HPR (Healthcare Professionals Registry) assigns every registered doctor and healthcare practitioner a unique digital identifier. This enables verified attribution of health records to specific practitioners.
HFR (Health Facility Registry) assigns every hospital, clinic, and lab a unique facility identifier. Facilities must be registered before they can participate in ABDM health data exchange.
Consent Manager orchestrates consent flows between Health Information Providers and Health Information Users. Every data exchange passes through consent governance.
Understanding HIP and HIU roles
Two core participant roles define every health data exchange in ABDM. Every healthcare facility that holds patient records is a Health Information Provider (HIP). Any system that requests those records, with the patient's permission, is a Health Information User (HIU).

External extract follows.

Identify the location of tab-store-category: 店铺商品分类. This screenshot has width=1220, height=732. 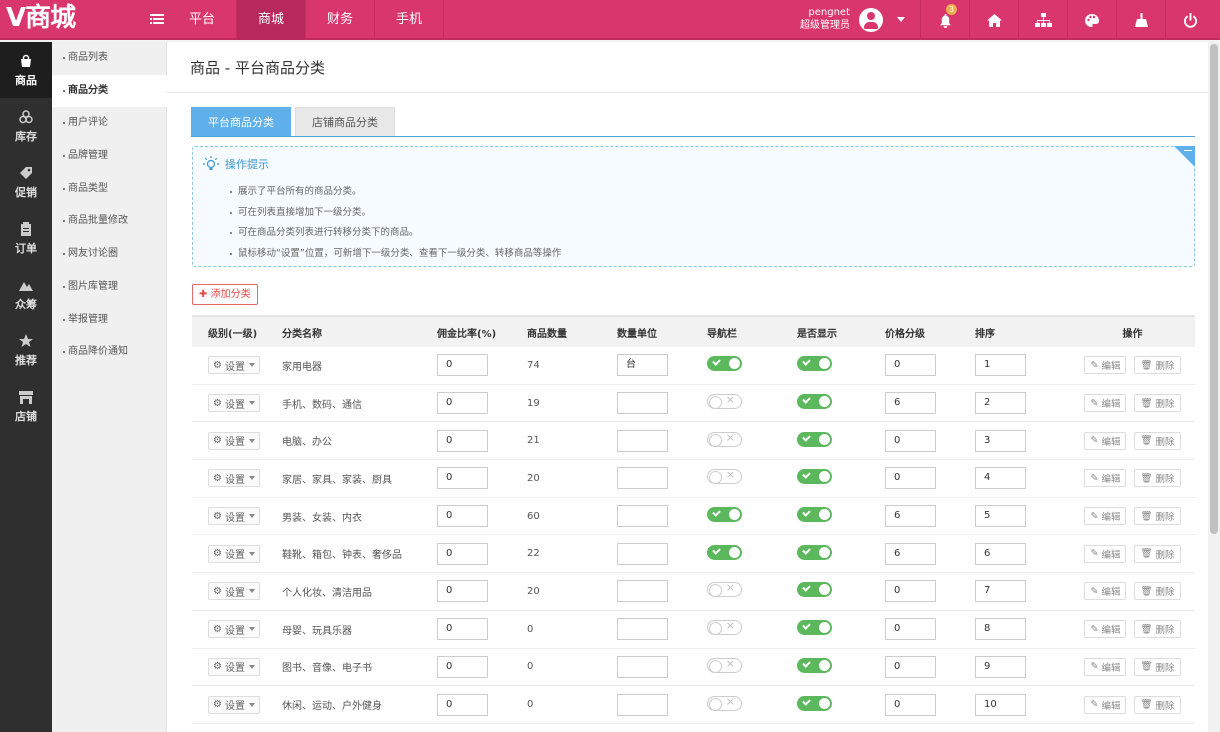
(345, 122).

Most hospitals eventually need to act as both. A platform like Prana helps HMS systems operate in both roles without building each integration layer independently.
The four implementation milestones
ABDM compliance is structured across four progressive milestones:
M1 - ABHA Identity. Patient account creation, KYC verification, and profile management. This is where most facilities begin.

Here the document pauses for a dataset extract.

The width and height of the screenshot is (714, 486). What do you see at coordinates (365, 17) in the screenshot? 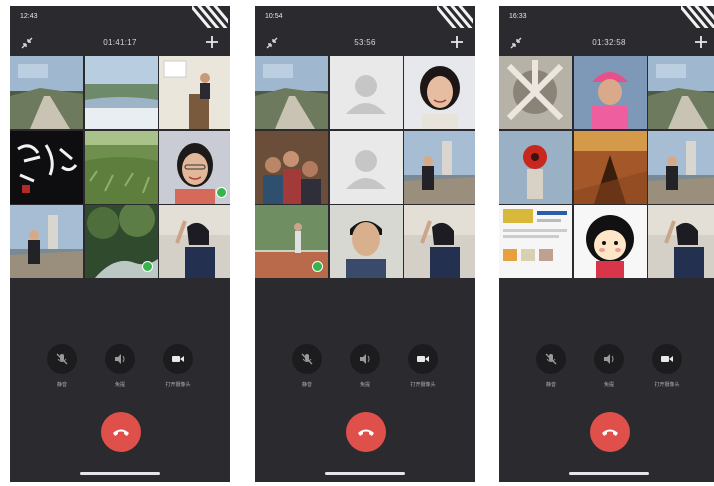
I see `status-bar: 10:54` at bounding box center [365, 17].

M2 - Care Context Linking. Health records are organized into care contexts and linked to patient ABHA identities. FHIR-compliant data serving begins.

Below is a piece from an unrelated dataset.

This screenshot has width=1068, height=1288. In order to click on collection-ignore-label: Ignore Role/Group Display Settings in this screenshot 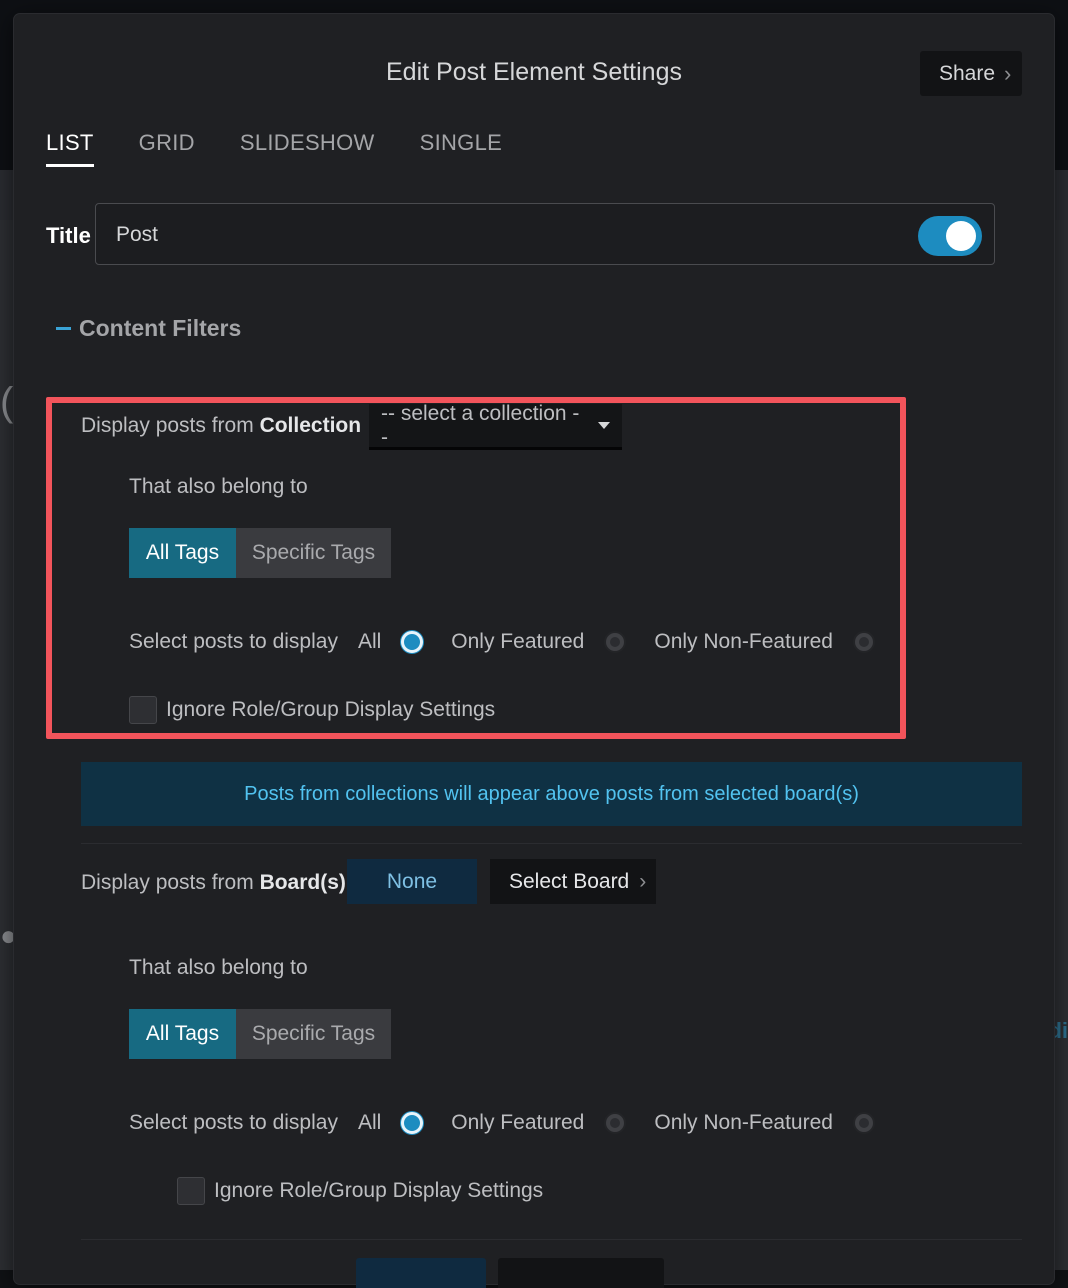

M3 - Consent and Data Sharing. The full consent lifecycle is operational. Encrypted health data transfers between systems under patient governance.
M4 - Registry Onboarding. Healthcare professionals and facilities are registered in HPR and HFR, completing the institutional identity layer.
Each milestone builds on the previous. M1 must precede M2, which must precede M3. M4 is a prerequisite for M2. These dependencies define the integration sequencing that any interoperability layer must respect.
Why this matters for healthcare systems
The gap between digitization and interoperability is enormous. India has over 1,500 HMS vendors. Most hospitals have digitized their operations. But digitization is not interoperability. Having records in a computer is not the same as having records that can move between systems.
ABDM is the first serious attempt at closing this gap at a national level. For hospitals, HMS vendors, clinics, and laboratories, understanding ABDM architecture is no longer optional. It is the foundation of where healthcare systems are heading.
The mandate convergence of 2025-2026
ABDM adoption is no longer purely voluntary for many healthcare facilities. Several regulatory forces are converging:
The National Medical Commission has begun tying hospital recognition and medical college evaluations to ABDM integration, specifically requiring HMIS systems to link with ABHA identities and produce structured health records.
AB-PMJAY (Ayushman Bharat insurance scheme) is increasingly conditioning hospital empanelment on ABDM readiness. For the approximately 36,000 empanelled hospitals, this creates a direct financial incentive: facilities that cannot demonstrate ABDM compliance risk losing access to government insurance reimbursement.
IRDAI has mandated that all insurers and third-party administrators adopt the National Health Claims Exchange (NHCX), which operates under ABDM infrastructure. This creates downstream pressure on hospitals to produce ABDM-compliant discharge summaries and claims data.
For hospital administrators and HMS vendors, ABDM integration is transitioning from a "nice to have" to a board-level operational requirement. The infrastructure to bridge existing systems to these standards is no longer optional. It is time-sensitive.